Medicare for All may not be off the table yet.
A health tech colleague and I touched on Medicare for All when thinking about topics that should be addressed with his board. I’ve been thinking about it more lately because a 2018 poll recently circulated through my Twitter feed. The poll showed 70% of Americans supported for Medicare for All.
With unemployment estimated at roughly 14% now and climbing, many Americans are going to be without healthcare coverage. Some will qualify for Medicaid but others will slip through the cracks. Some coverage is better than none but no one is going to be really happy.
Healthcare is going to be an even bigger 2020 election topic than most likely anticipated. As an industry, we need to be thinking about financing versus care.
Healthcare Finance
The healthcare system is needlessly complex. What many don’t realize is that there are over 3,000+ commercial payers nationwide and it’s a bit of a moving target year to year as to which plans are operational. Plans consolidate or cease operations for one reason or another. It’s time consuming to decipher all the changes. Add all the other payer classes and it becomes even more complex.
Legacy systems aren’t designed to keep up with payer and EDI changes in real time and few people in the industry understand the updates needed to the systems to ensure the data flows seamlessly. It’s no fault of their own. Most involved in revenue cycle management are not trained in healthcare finance or systems. They’re skilled at processing and managing large volumes of transactions.
Payer and EDI changes come before all the permeations of networks, authorization requirements, clean claim guidelines and payment details which add even more complexity to the process. Managing all those permeations typically requires sophisticated contracting technology that is expensive whether it’s managed in-house or outsourced. The cost runs 6-12% of net revenue which is an estimate of collections and even more when the cost of uncollected claims is factored in.
The complexity in the payment process is why claims go unpaid, providers get financially stung out and eventually look for a partner. Consolidation increases the cost of healthcare not the quality of care.
Medicare for All
There are two main levers for healthcare providers to manage their revenue stream: payer mix and case mix. Medicare for All reduces the number of payers which means payer mix would no longer be a lever.
Eliminating a lever might make some financial professionals uncomfortable. Concerns such as coverage for treatments, drugs and services not appropriate for traditional Medicare beneficiaries but appropriate for younger beneficiaries would need to be addressed as well as scope of coverage or what we think of as plan design.
The risk of federal debarment which is the exclusion from participation keeps the fraud and abuse in check even more so than in the commercial market. So claims of fraud and abuse is a non-issue.
Meaningful Innovation
Another Medicare Advantage plan recently received venture funding. When I read the description of the company, it seemed more like a strategic initiative for existing health plans not a disruptive idea typically funded by Venture Capitalists.
Insurance companies are lucrative businesses if the management can achieve the needed scale and minimize benefit payouts or in other words, claims payments. There are a few ways to do it: skim the market for healthy members, add complexity to the claims process or pay providers lower rates than Medicare.

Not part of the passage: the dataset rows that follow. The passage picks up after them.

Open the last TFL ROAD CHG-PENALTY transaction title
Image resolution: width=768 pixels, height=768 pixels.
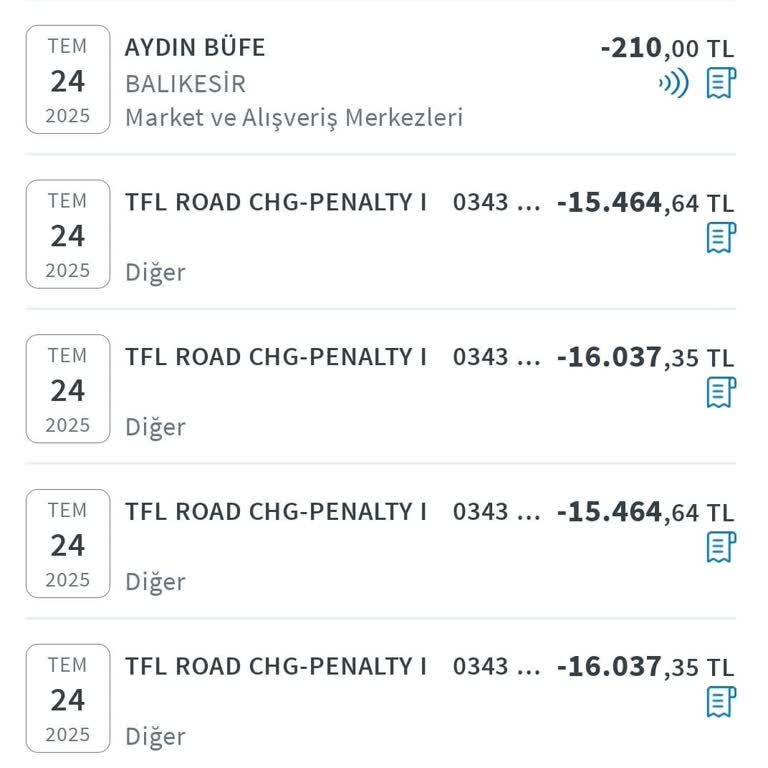[x=275, y=666]
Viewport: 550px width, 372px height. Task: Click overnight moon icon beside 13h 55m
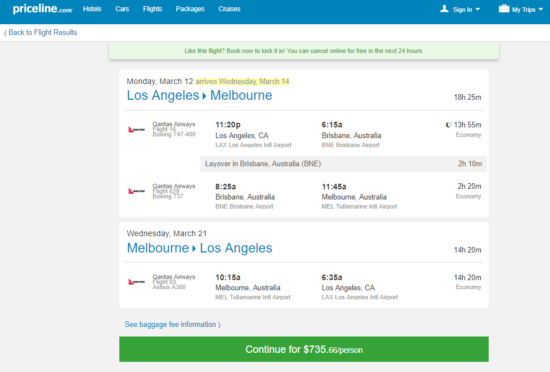tap(448, 125)

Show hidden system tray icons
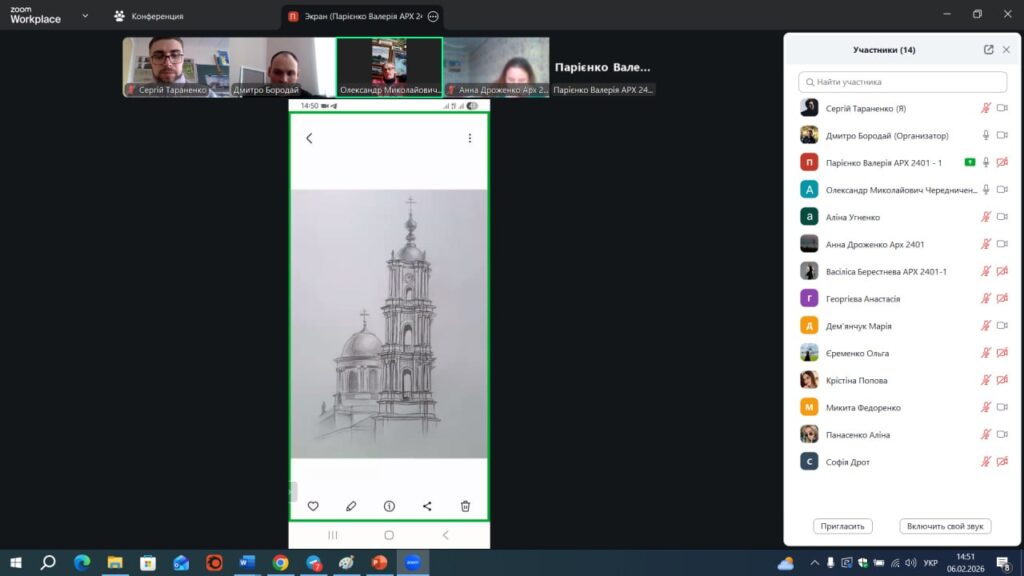tap(814, 563)
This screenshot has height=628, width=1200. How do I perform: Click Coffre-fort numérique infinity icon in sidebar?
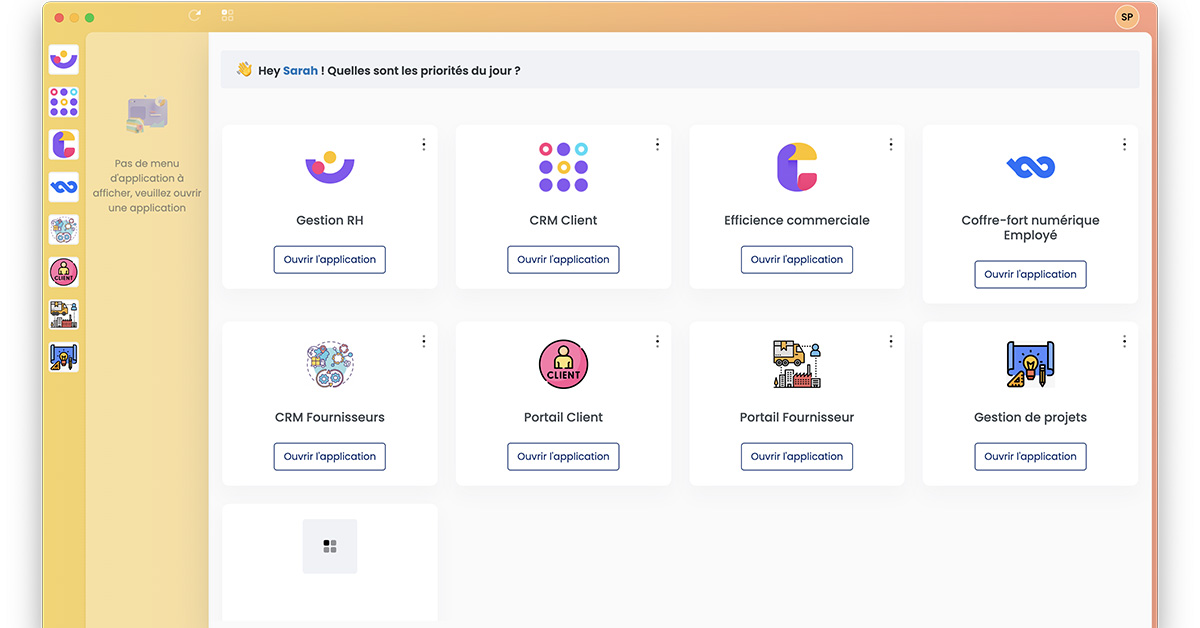[x=64, y=187]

Without getting into problems with each of those practices, none move the healthcare industry closer to achieving the triple aim or delivering more value to the healthcare consumer.
Financing vs. Care
We might not agree about the cost of Medicare for All, but we can all agree with the basic premise that less complexity generally means lower cost. Our fear gets the worse of us when we start thinking about winners and losers. Winners and losers assume the status quo. No one in the industry has been operating in a status quo mode for years.
Streamlining the financial complexity doesn’t diminish the quality of care delivered. If anything it focuses all the players on what they do best.